Table 3 Adjusted Odds Ratios for Dietary Habits, Hygienist Visits, and Dental Visits Among Study Participants (N=375)a
A comparison of oral hygiene practices among participants in the three groups is shown in Table 4. About 78% of all participants reported brushing twice a day or more, with 87.3% of G2 patients brushing twice or more daily compared to 70.4% and 71.6% of G1 and G3 patients, respectively (P<0.001). Patients in G2 were also more likely brush for 2 minutes or more (P=0.001). Significant differences were found in the use of mouthwash (P=0.004) and interdental brushes (P<0.001) among the three groups.
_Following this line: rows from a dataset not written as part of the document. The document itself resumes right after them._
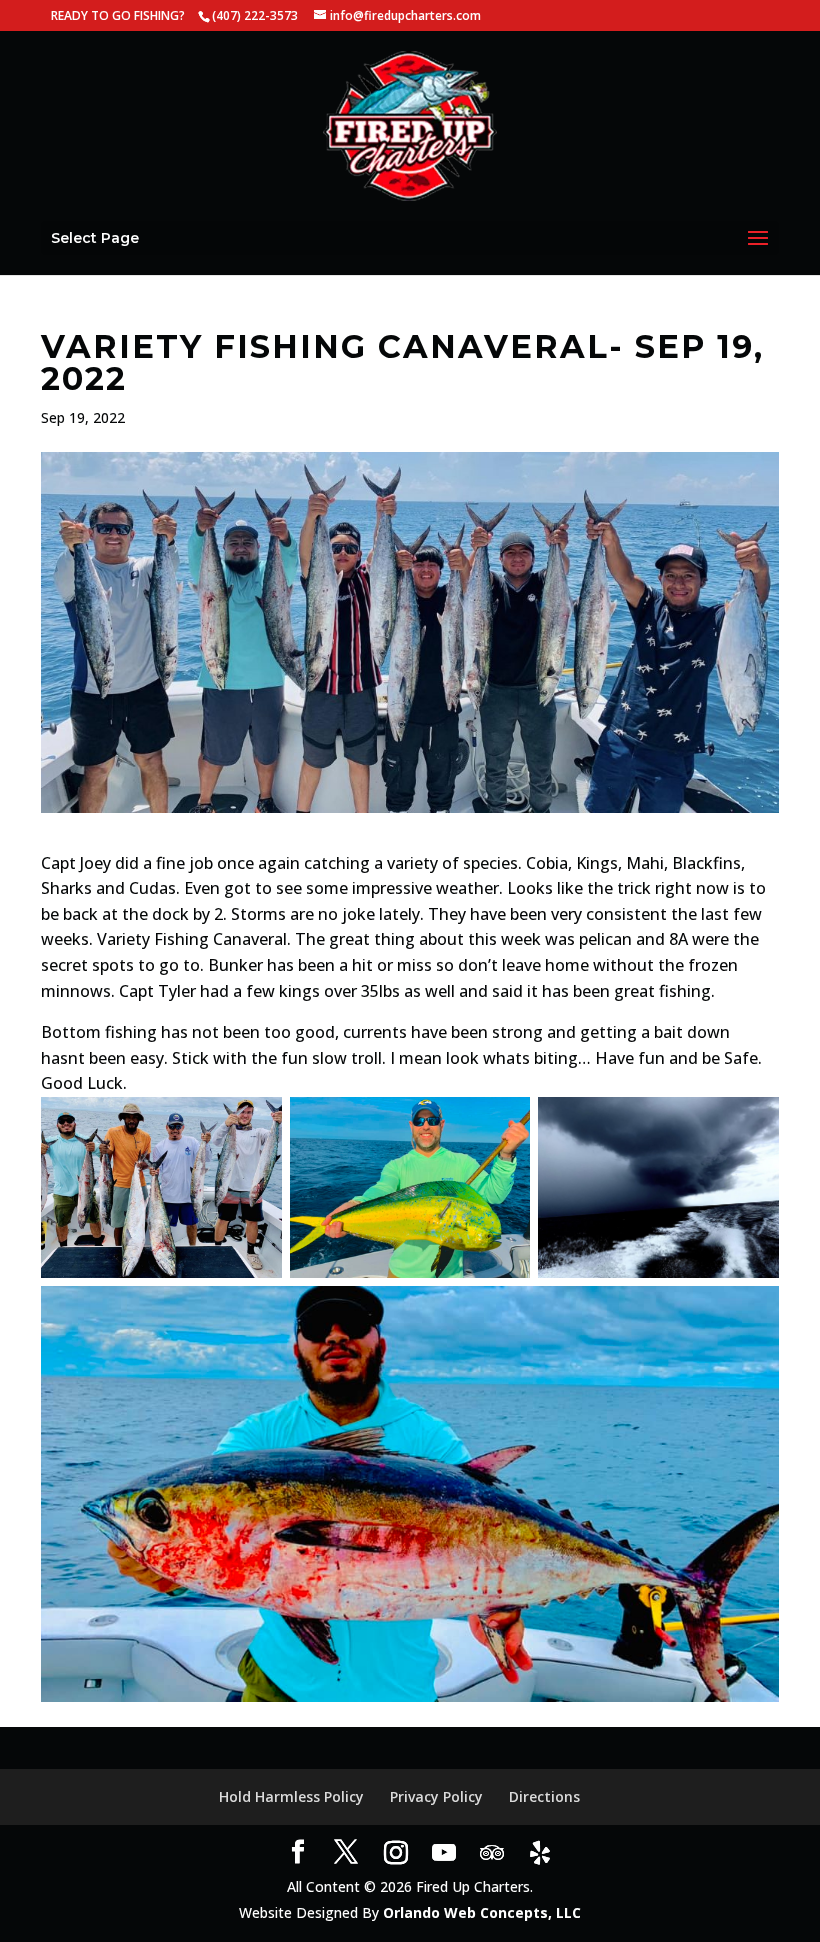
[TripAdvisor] (492, 1853)
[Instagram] (396, 1853)
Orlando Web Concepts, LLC (482, 1912)
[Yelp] (540, 1853)
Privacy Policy (436, 1796)
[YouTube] (444, 1853)
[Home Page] (410, 124)
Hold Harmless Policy (291, 1796)
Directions (544, 1796)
Nevertheless, no statistically significant differences were found in dental floss use (P=0.08).
Table 4 Comparison of Oral Hygiene Practices Among Study Participants (N=375)
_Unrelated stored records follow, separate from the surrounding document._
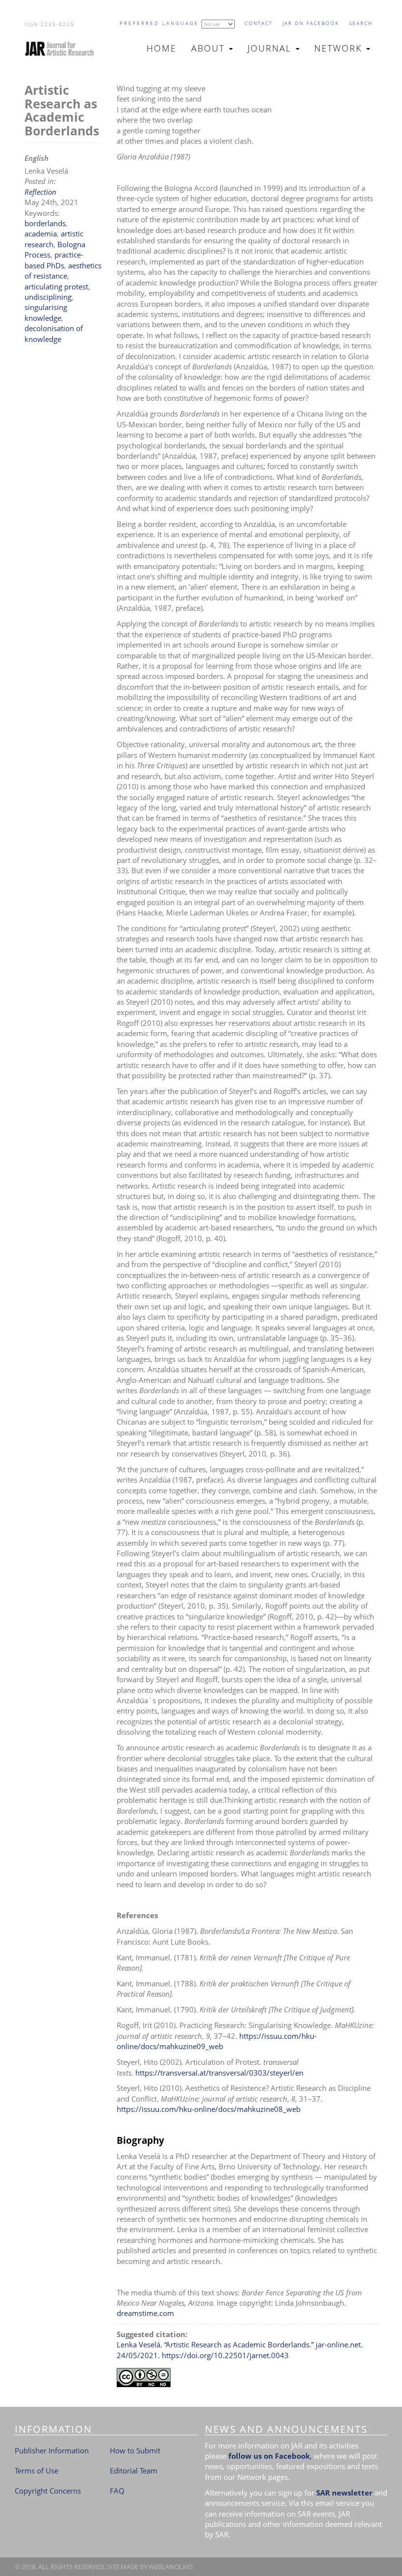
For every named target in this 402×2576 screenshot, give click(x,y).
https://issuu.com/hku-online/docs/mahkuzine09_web (217, 2041)
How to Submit (135, 2450)
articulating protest (56, 286)
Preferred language (159, 23)
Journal (271, 48)
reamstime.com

Adjusted odds of oral hygiene practices in G2 and G3 in relation to G1 are presented in Table 5. Generally, G2 and G3 patients had better tooth brushing practices relative to G1 patients. Patients in G2 had 4.8 times the odds of brushing their teeth 2 times or more per day compared to G1 patients. Moreover, G3 patients had significantly higher odds of brushing their teeth once a day and twice or more per day compared to G1 (OR=5.4, 95% CI=1.4–20.7 for brushing once/day, and OR= 4.0, 95% CI=1.2–13.6 for brushing twice or more/day). Additionally, the odds of brushing for 2 minutes or more were, respectively, 2.6 and 1.9 times greater among G2 and G3 patients relative to patients in G1 (model 6). Regarding the use of adjunctive oral hygiene measures, G2 patients had higher, yet not significant, odds of using mouthwash sometimes and usually/always in relation to G1. There were no significant differences in mouthwash use between G3 patients compared to G1 (model 7). The odds of using the dental floss once a day were greater among G2 and G3 patients compared to G1 (OR=2.6, 95% CI=1.2–5.7 and OR= 2.5, 95% CI=1.1–6.1, for G2 and G3, respectively). Nevertheless, the odds of flossing twice or more a day did not differ significantly between G2 and G3 relative to G1. Model 9 shows the adjusted odds of interdental brush use among participants. Compared to G1 patients, G2 patients had higher odds of using interdental brushes. The use of interdental brushes in G3 patients nevertheless did not differ significantly than that in G1 patients.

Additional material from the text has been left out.